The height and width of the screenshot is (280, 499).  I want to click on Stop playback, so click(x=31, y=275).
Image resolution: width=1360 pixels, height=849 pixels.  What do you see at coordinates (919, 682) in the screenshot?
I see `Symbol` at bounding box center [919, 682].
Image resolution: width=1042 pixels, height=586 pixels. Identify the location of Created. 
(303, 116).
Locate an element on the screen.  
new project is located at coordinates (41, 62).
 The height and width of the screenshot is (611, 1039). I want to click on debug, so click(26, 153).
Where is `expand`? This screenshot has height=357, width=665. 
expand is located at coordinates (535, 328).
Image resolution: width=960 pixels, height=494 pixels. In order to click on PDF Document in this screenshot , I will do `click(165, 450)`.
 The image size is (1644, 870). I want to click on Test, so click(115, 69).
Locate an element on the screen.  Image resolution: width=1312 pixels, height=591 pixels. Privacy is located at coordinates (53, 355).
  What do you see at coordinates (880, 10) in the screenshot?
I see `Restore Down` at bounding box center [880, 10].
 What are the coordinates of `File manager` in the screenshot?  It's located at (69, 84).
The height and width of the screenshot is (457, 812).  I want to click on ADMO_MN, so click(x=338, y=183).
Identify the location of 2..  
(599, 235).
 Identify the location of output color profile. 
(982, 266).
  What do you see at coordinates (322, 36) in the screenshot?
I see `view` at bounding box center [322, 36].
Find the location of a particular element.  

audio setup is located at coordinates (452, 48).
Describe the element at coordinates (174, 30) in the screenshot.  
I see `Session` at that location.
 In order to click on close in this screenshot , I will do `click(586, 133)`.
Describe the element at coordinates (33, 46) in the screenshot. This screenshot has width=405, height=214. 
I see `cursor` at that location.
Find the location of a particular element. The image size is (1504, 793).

———

**OBJECTIVE:** Convert the material above into a numbered list, one line per item, skipping any blank lines.

**RESULT:**
1. The height and width of the screenshot is (280, 499).  I want to click on Stop playback, so click(x=31, y=275).
2. Image resolution: width=1360 pixels, height=849 pixels.  What do you see at coordinates (919, 682) in the screenshot?
3. I see `Symbol` at bounding box center [919, 682].
4. Image resolution: width=1042 pixels, height=586 pixels. Identify the location of Created. 
5. (303, 116).
6. Locate an element on the screen.  
7. new project is located at coordinates (41, 62).
8.  The height and width of the screenshot is (611, 1039). I want to click on debug, so click(26, 153).
9. Where is `expand`? This screenshot has height=357, width=665. 
10. expand is located at coordinates (535, 328).
11. Image resolution: width=960 pixels, height=494 pixels. In order to click on PDF Document in this screenshot , I will do `click(165, 450)`.
12.  The image size is (1644, 870). I want to click on Test, so click(115, 69).
13. Locate an element on the screen.  Image resolution: width=1312 pixels, height=591 pixels. Privacy is located at coordinates (53, 355).
14.   What do you see at coordinates (880, 10) in the screenshot?
15. I see `Restore Down` at bounding box center [880, 10].
16.  What are the coordinates of `File manager` in the screenshot?  It's located at (69, 84).
17. The height and width of the screenshot is (457, 812).  I want to click on ADMO_MN, so click(x=338, y=183).
18. Identify the location of 2..  
19. (599, 235).
20.  Identify the location of output color profile. 
21. (982, 266).
22.   What do you see at coordinates (322, 36) in the screenshot?
23. I see `view` at bounding box center [322, 36].
24. Find the location of a particular element.  
25. audio setup is located at coordinates (452, 48).
26. Describe the element at coordinates (174, 30) in the screenshot.  
27. I see `Session` at that location.
28.  In order to click on close in this screenshot , I will do `click(586, 133)`.
29. Describe the element at coordinates (33, 46) in the screenshot. This screenshot has width=405, height=214. 
30. I see `cursor` at that location.
31. Find the location of a particular element. The image size is (1504, 793).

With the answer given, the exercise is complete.